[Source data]
>>>

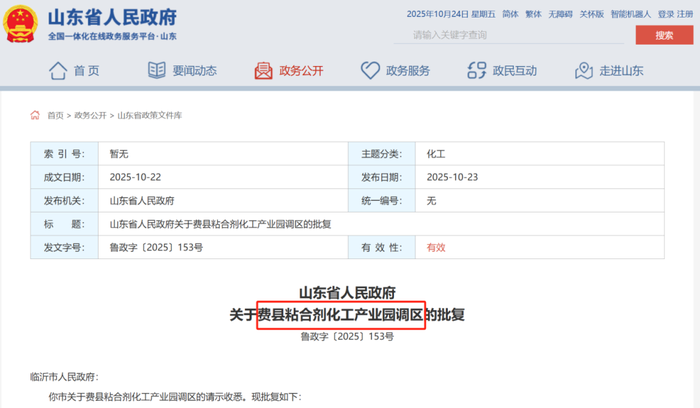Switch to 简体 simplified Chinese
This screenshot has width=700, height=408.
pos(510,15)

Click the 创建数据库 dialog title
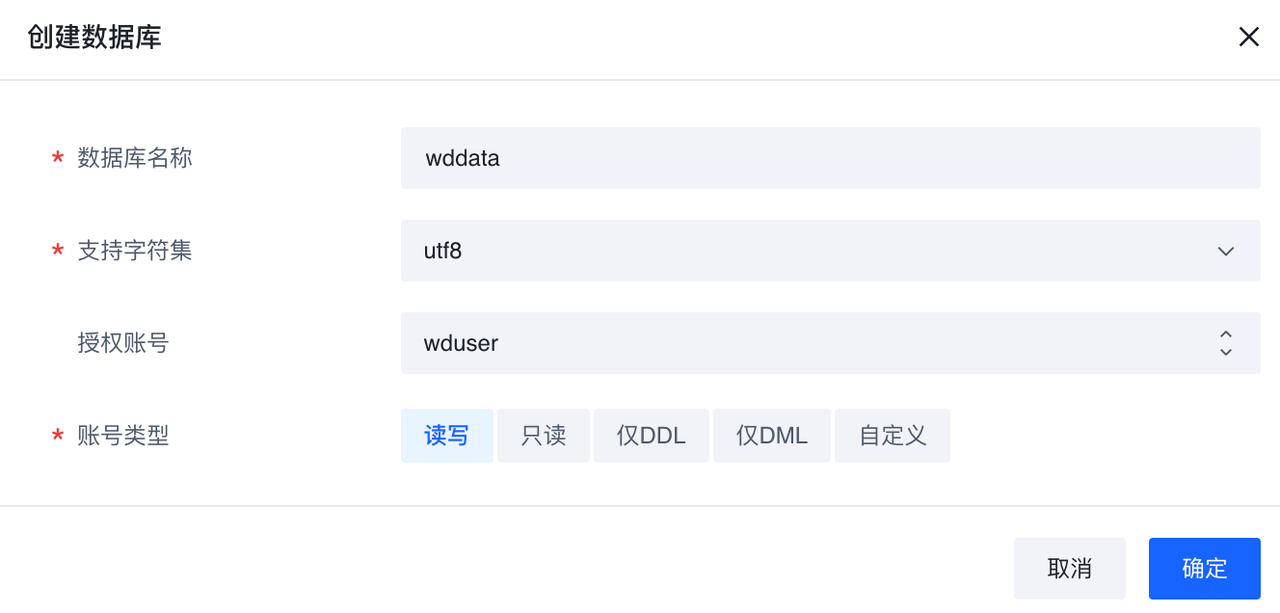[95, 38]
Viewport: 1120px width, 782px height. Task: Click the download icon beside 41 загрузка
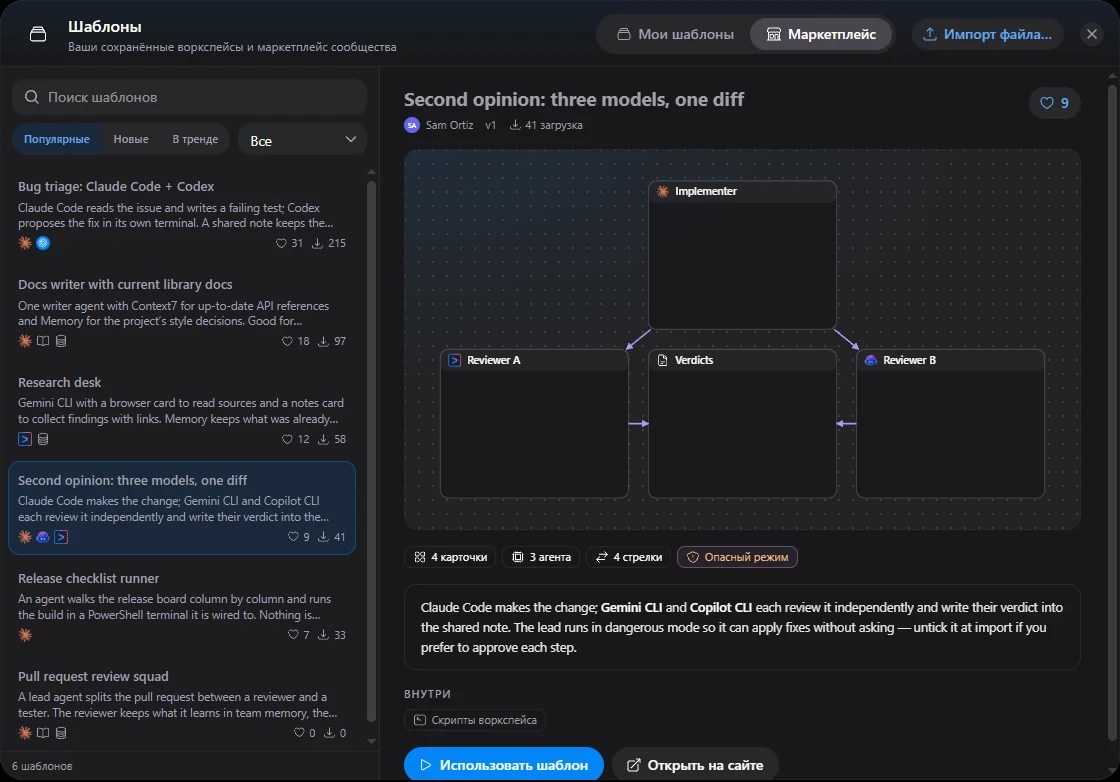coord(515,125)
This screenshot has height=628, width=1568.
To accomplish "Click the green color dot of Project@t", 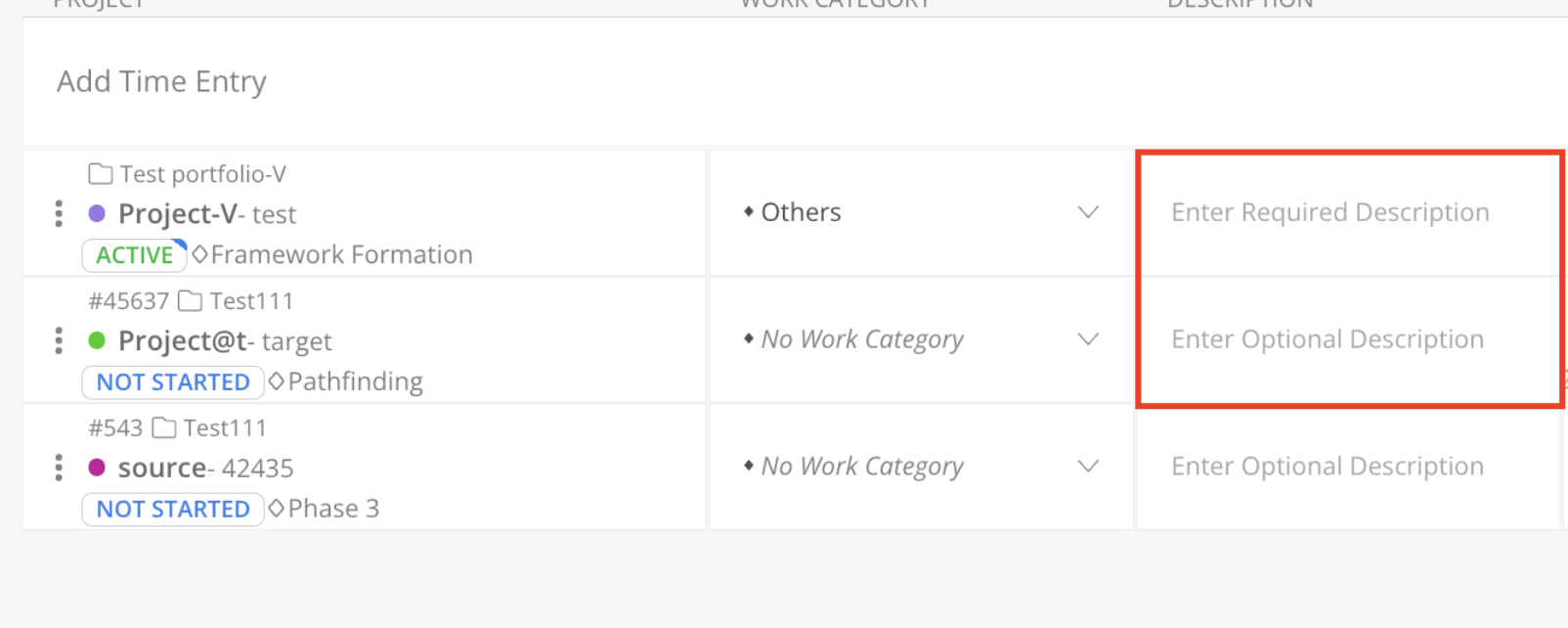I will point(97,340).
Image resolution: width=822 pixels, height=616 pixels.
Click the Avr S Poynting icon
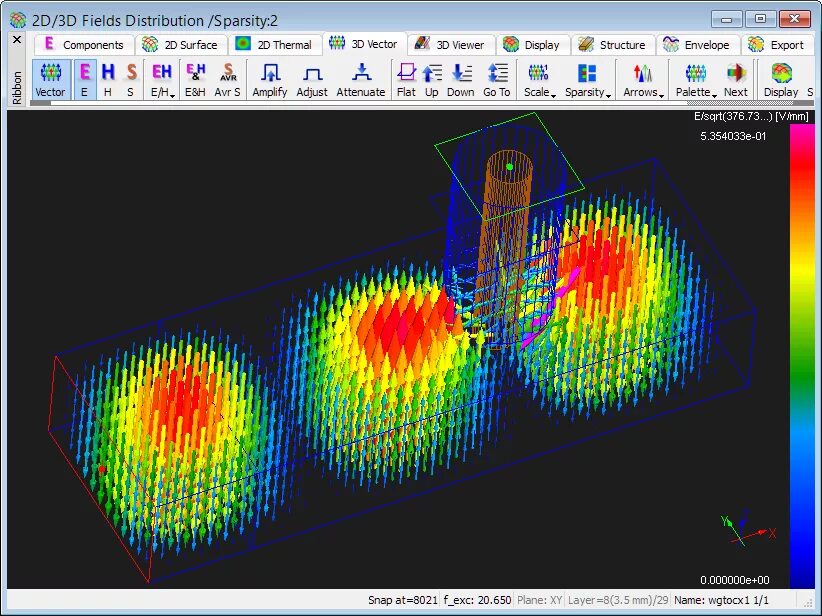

<<<

▶ **Instructions to follow**:
Nothing but the lines from the one with "Image resolution: width=822" through the last line of the records should appear in your answer, each exactly as written and without pictures.

▶ **Written answer**:
Image resolution: width=822 pixels, height=616 pixels.
Click the Avr S Poynting icon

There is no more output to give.